• Your assignment
Your task is to reproduce the entries below word for word.

Records from a collection:

━━━━

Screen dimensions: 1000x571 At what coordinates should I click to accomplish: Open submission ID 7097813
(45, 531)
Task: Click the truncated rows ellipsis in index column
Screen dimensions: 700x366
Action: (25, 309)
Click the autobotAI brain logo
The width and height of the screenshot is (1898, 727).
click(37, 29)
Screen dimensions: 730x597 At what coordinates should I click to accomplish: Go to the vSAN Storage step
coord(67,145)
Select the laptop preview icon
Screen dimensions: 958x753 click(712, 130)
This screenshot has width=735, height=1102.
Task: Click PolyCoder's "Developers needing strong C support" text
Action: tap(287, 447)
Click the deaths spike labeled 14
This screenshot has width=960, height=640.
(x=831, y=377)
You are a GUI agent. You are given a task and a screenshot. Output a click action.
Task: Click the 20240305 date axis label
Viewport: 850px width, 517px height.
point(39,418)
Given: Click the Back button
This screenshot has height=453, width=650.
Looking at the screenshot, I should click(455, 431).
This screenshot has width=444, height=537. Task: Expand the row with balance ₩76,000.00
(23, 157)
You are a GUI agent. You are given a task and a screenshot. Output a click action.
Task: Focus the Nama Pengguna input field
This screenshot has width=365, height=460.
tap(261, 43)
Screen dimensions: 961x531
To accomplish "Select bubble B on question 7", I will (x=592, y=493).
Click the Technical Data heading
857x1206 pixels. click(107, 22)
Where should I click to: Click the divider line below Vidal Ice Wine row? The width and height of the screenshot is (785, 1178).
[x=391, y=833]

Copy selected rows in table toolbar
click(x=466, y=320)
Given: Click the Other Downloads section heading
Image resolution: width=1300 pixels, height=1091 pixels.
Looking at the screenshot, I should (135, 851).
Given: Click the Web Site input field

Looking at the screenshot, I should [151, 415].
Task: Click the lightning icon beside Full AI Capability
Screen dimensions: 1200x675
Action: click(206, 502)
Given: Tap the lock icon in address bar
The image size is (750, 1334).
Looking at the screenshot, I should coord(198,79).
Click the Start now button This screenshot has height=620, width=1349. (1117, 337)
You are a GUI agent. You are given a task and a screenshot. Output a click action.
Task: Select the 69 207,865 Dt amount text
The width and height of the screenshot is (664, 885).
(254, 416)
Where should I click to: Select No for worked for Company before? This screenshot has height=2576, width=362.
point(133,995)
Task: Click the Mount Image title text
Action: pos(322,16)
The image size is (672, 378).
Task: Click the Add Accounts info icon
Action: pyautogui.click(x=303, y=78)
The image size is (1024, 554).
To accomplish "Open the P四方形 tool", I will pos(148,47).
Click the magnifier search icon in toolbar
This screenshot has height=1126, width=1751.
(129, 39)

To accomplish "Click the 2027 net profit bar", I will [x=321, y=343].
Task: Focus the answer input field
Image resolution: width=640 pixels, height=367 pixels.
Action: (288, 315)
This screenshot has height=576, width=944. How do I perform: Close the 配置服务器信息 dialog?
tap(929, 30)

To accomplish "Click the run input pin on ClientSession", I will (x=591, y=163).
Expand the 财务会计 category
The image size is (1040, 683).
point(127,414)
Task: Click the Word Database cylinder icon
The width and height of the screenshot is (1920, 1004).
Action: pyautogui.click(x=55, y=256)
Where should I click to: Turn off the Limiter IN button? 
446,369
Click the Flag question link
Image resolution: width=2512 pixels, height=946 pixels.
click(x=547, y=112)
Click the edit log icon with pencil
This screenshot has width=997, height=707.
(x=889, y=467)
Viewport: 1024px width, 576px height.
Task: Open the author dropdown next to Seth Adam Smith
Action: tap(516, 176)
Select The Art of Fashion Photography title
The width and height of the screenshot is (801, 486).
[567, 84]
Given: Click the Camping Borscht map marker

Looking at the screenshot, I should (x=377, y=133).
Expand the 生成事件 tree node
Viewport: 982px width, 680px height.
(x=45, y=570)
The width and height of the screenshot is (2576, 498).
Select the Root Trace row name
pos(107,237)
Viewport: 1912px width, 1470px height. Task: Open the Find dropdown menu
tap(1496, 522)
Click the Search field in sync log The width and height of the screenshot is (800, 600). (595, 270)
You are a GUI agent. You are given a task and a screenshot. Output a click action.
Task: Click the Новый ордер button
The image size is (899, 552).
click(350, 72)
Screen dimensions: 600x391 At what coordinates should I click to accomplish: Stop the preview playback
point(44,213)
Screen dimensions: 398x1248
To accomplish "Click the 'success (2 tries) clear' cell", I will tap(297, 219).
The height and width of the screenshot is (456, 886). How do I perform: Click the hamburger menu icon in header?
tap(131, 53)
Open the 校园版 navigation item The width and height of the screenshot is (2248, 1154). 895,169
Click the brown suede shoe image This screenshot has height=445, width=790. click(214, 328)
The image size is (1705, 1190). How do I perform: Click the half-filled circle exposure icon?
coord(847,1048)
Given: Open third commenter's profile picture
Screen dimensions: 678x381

━━━━

• Result below
Screen dimensions: 1000x571 At what coordinates should I click to accomplish: Open submission ID 7097813
(45, 531)
Task: Click the truncated rows ellipsis in index column
Screen dimensions: 700x366
Action: (25, 309)
Click the autobotAI brain logo
The width and height of the screenshot is (1898, 727).
click(37, 29)
Screen dimensions: 730x597 At what coordinates should I click to accomplish: Go to the vSAN Storage step
coord(67,145)
Select the laptop preview icon
Screen dimensions: 958x753 click(712, 130)
This screenshot has width=735, height=1102.
Task: Click PolyCoder's "Developers needing strong C support" text
Action: tap(287, 447)
Click the deaths spike labeled 14
This screenshot has width=960, height=640.
(x=831, y=377)
You are a GUI agent. You are given a task and a screenshot. Output a click action.
Task: Click the 20240305 date axis label
Viewport: 850px width, 517px height.
point(39,418)
Given: Click the Back button
This screenshot has height=453, width=650.
Looking at the screenshot, I should click(455, 431).
This screenshot has width=444, height=537. Task: Expand the row with balance ₩76,000.00
(23, 157)
You are a GUI agent. You are given a task and a screenshot. Output a click action.
Task: Focus the Nama Pengguna input field
This screenshot has width=365, height=460.
tap(261, 43)
Screen dimensions: 961x531
To accomplish "Select bubble B on question 7", I will (x=592, y=493).
Click the Technical Data heading
857x1206 pixels. click(107, 22)
Where should I click to: Click the divider line below Vidal Ice Wine row? The width and height of the screenshot is (785, 1178).
[x=391, y=833]

Copy selected rows in table toolbar
click(x=466, y=320)
Given: Click the Other Downloads section heading
Image resolution: width=1300 pixels, height=1091 pixels.
Looking at the screenshot, I should (135, 851).
Given: Click the Web Site input field

Looking at the screenshot, I should [151, 415].
Task: Click the lightning icon beside Full AI Capability
Screen dimensions: 1200x675
Action: click(206, 502)
Given: Tap the lock icon in address bar
The image size is (750, 1334).
Looking at the screenshot, I should coord(198,79).
Click the Start now button This screenshot has height=620, width=1349. (1117, 337)
You are a GUI agent. You are given a task and a screenshot. Output a click action.
Task: Select the 69 207,865 Dt amount text
The width and height of the screenshot is (664, 885).
(254, 416)
Where should I click to: Select No for worked for Company before? This screenshot has height=2576, width=362.
point(133,995)
Task: Click the Mount Image title text
Action: pos(322,16)
The image size is (672, 378).
Task: Click the Add Accounts info icon
Action: pyautogui.click(x=303, y=78)
The image size is (1024, 554).
To accomplish "Open the P四方形 tool", I will pos(148,47).
Click the magnifier search icon in toolbar
This screenshot has height=1126, width=1751.
(129, 39)

To accomplish "Click the 2027 net profit bar", I will [x=321, y=343].
Task: Focus the answer input field
Image resolution: width=640 pixels, height=367 pixels.
Action: (288, 315)
This screenshot has height=576, width=944. How do I perform: Close the 配置服务器信息 dialog?
tap(929, 30)

To accomplish "Click the run input pin on ClientSession", I will (x=591, y=163).
Expand the 财务会计 category
The image size is (1040, 683).
point(127,414)
Task: Click the Word Database cylinder icon
The width and height of the screenshot is (1920, 1004).
Action: pyautogui.click(x=55, y=256)
Where should I click to: Turn off the Limiter IN button? 
446,369
Click the Flag question link
Image resolution: width=2512 pixels, height=946 pixels.
click(x=547, y=112)
Click the edit log icon with pencil
This screenshot has width=997, height=707.
(x=889, y=467)
Viewport: 1024px width, 576px height.
Task: Open the author dropdown next to Seth Adam Smith
Action: tap(516, 176)
Select The Art of Fashion Photography title
The width and height of the screenshot is (801, 486).
[567, 84]
Given: Click the Camping Borscht map marker

Looking at the screenshot, I should (x=377, y=133).
Expand the 生成事件 tree node
Viewport: 982px width, 680px height.
(x=45, y=570)
The width and height of the screenshot is (2576, 498).
Select the Root Trace row name
pos(107,237)
Viewport: 1912px width, 1470px height. Task: Open the Find dropdown menu
tap(1496, 522)
Click the Search field in sync log The width and height of the screenshot is (800, 600). (595, 270)
You are a GUI agent. You are given a task and a screenshot. Output a click action.
Task: Click the Новый ордер button
The image size is (899, 552).
click(350, 72)
Screen dimensions: 600x391 At what coordinates should I click to accomplish: Stop the preview playback
point(44,213)
Screen dimensions: 398x1248
To accomplish "Click the 'success (2 tries) clear' cell", I will tap(297, 219).
The height and width of the screenshot is (456, 886). How do I perform: Click the hamburger menu icon in header?
tap(131, 53)
Open the 校园版 navigation item The width and height of the screenshot is (2248, 1154). 895,169
Click the brown suede shoe image This screenshot has height=445, width=790. click(214, 328)
The image size is (1705, 1190). How do I perform: Click the half-filled circle exposure icon?
coord(847,1048)
Given: Open third commenter's profile picture
Screen dimensions: 678x381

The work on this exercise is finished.